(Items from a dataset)
------
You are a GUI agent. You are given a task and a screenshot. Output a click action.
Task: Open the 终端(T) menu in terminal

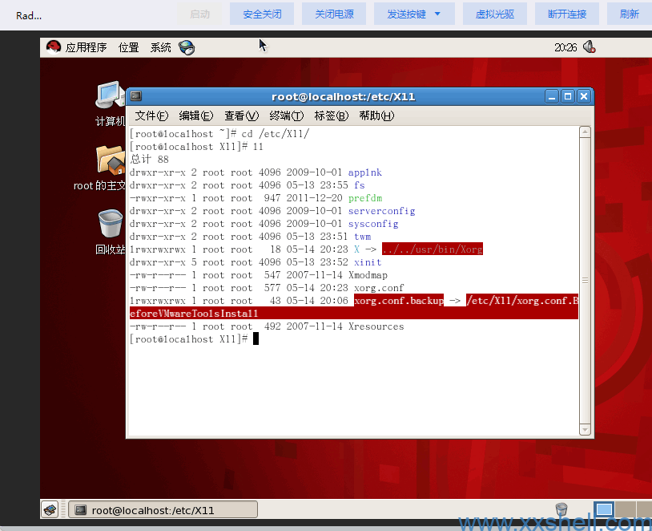[286, 116]
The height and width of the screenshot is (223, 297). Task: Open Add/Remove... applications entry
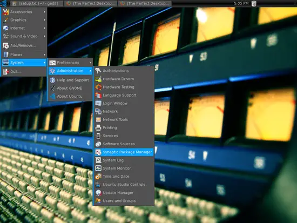point(24,45)
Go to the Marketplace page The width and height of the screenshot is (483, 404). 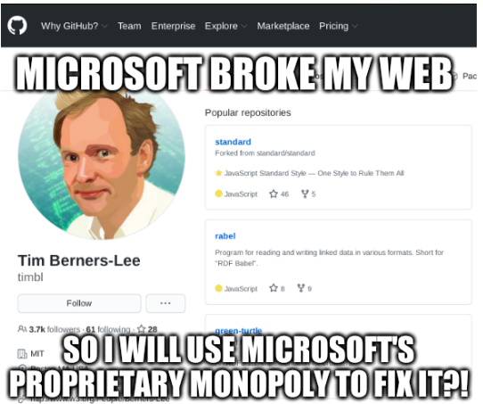click(283, 26)
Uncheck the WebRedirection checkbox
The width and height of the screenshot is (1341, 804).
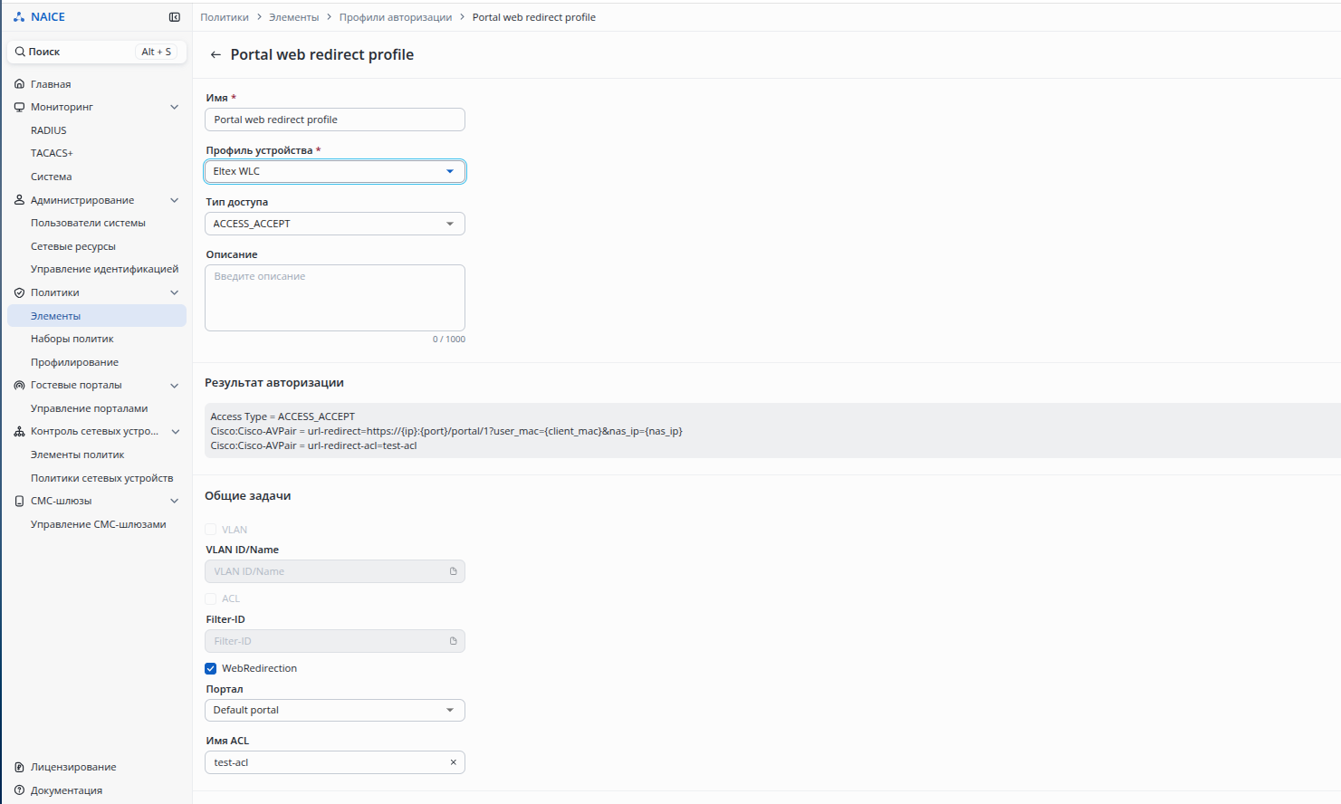coord(211,669)
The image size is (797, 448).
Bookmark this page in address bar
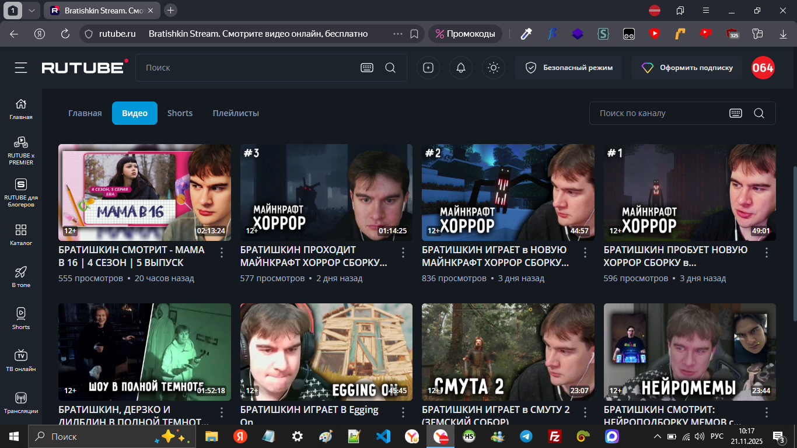click(414, 34)
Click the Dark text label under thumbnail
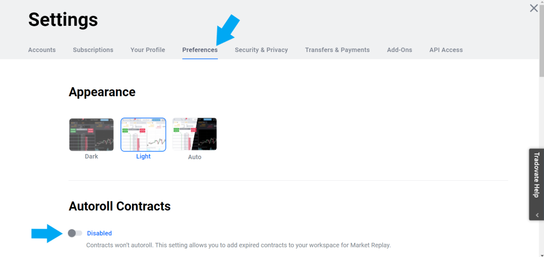 click(x=92, y=157)
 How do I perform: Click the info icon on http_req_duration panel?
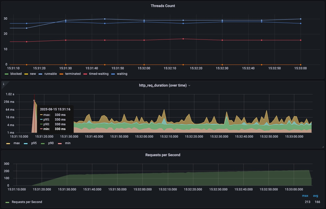point(3,84)
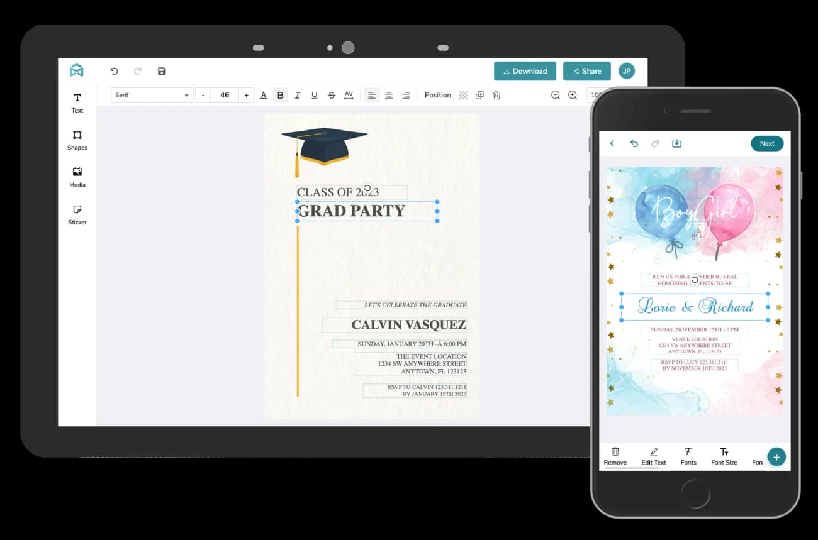This screenshot has width=818, height=540.
Task: Tap Fonts in the phone bottom bar
Action: tap(688, 456)
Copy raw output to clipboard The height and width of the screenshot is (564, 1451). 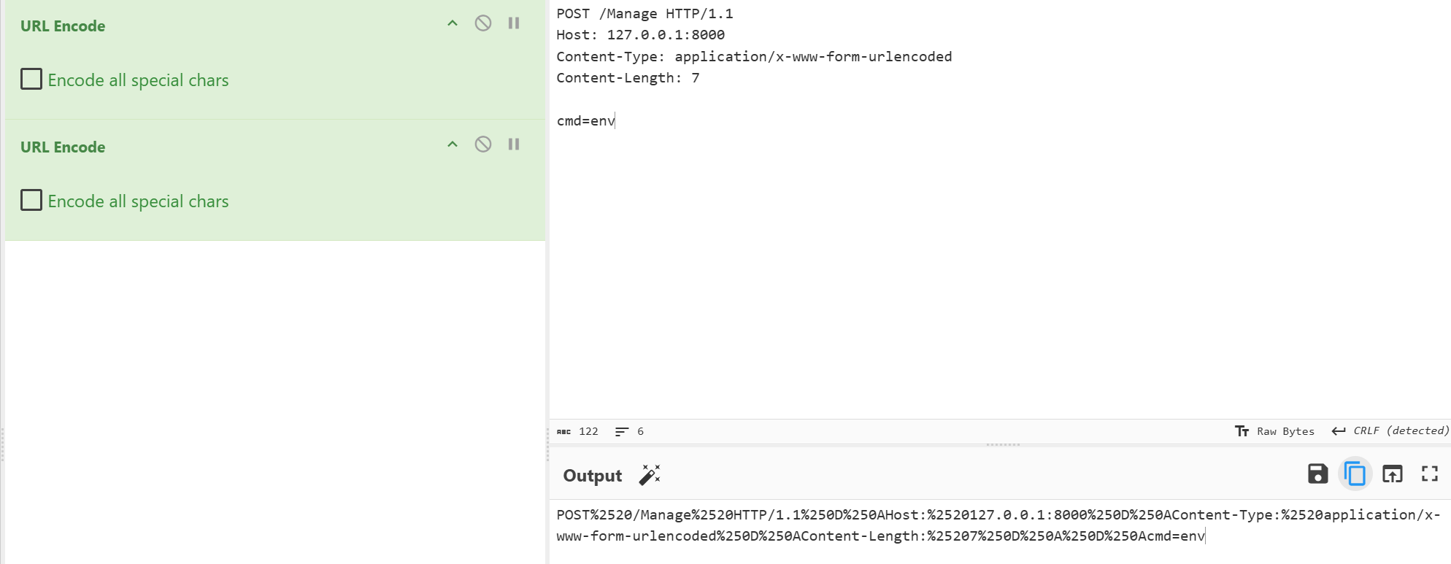coord(1355,474)
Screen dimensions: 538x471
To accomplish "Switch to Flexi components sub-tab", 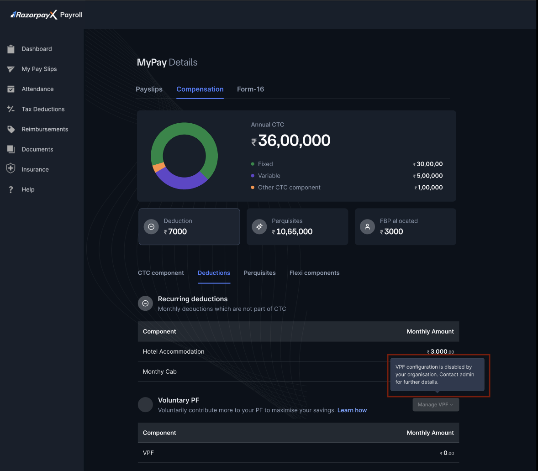I will point(314,273).
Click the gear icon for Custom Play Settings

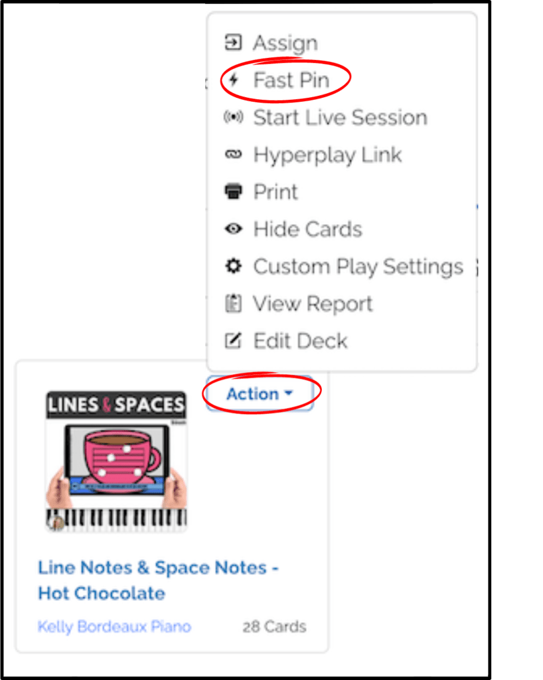tap(234, 266)
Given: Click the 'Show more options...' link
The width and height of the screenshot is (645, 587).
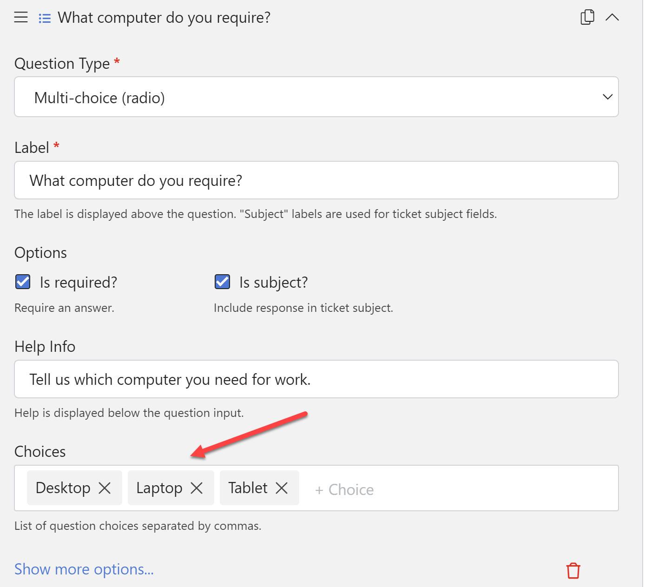Looking at the screenshot, I should [x=84, y=569].
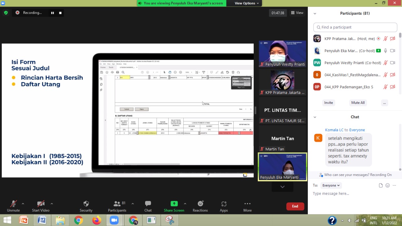Open the View layout menu
The width and height of the screenshot is (402, 226).
pos(297,13)
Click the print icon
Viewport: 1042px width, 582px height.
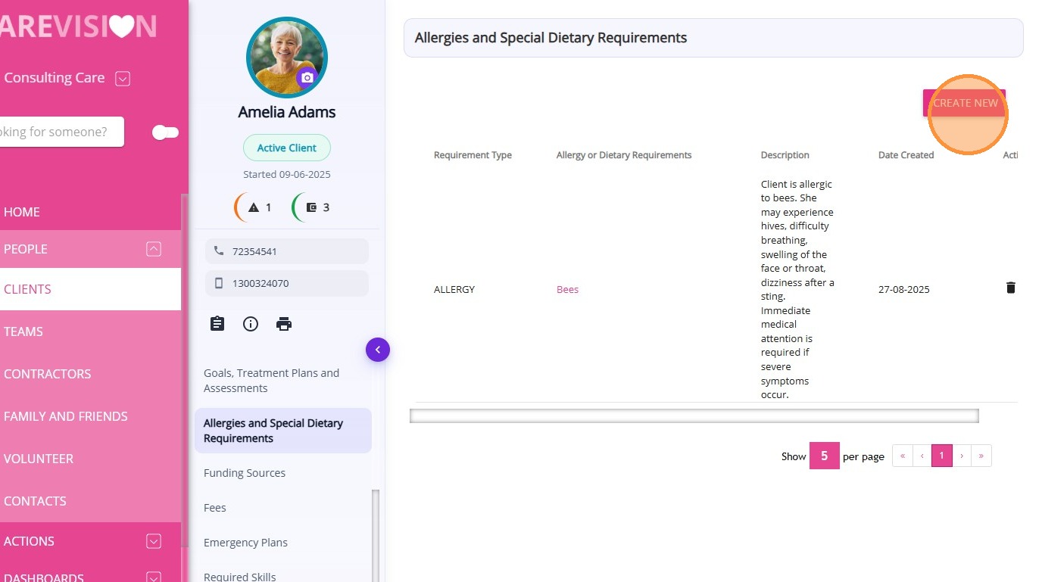tap(284, 324)
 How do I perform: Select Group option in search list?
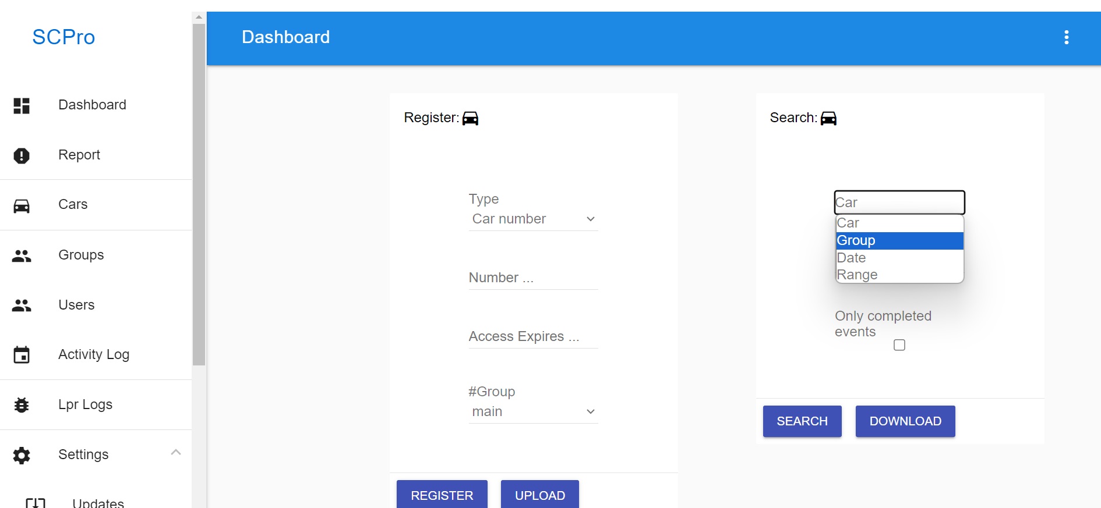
------
> _GOAL OF THE EXERCISE_: A word-for-word copy is needed of the lines from the line holding "Given: Click the 'Show more options...' link" through the end of the records, both included, excluding every picture.

> _FINAL ANSWER_:
Given: Click the 'Show more options...' link
The width and height of the screenshot is (645, 587).
Looking at the screenshot, I should [x=84, y=569].
Open the View layout menu
The width and height of the screenshot is (402, 226).
pos(297,13)
Click the print icon
Viewport: 1042px width, 582px height.
tap(284, 324)
 How do I perform: Select Group option in search list?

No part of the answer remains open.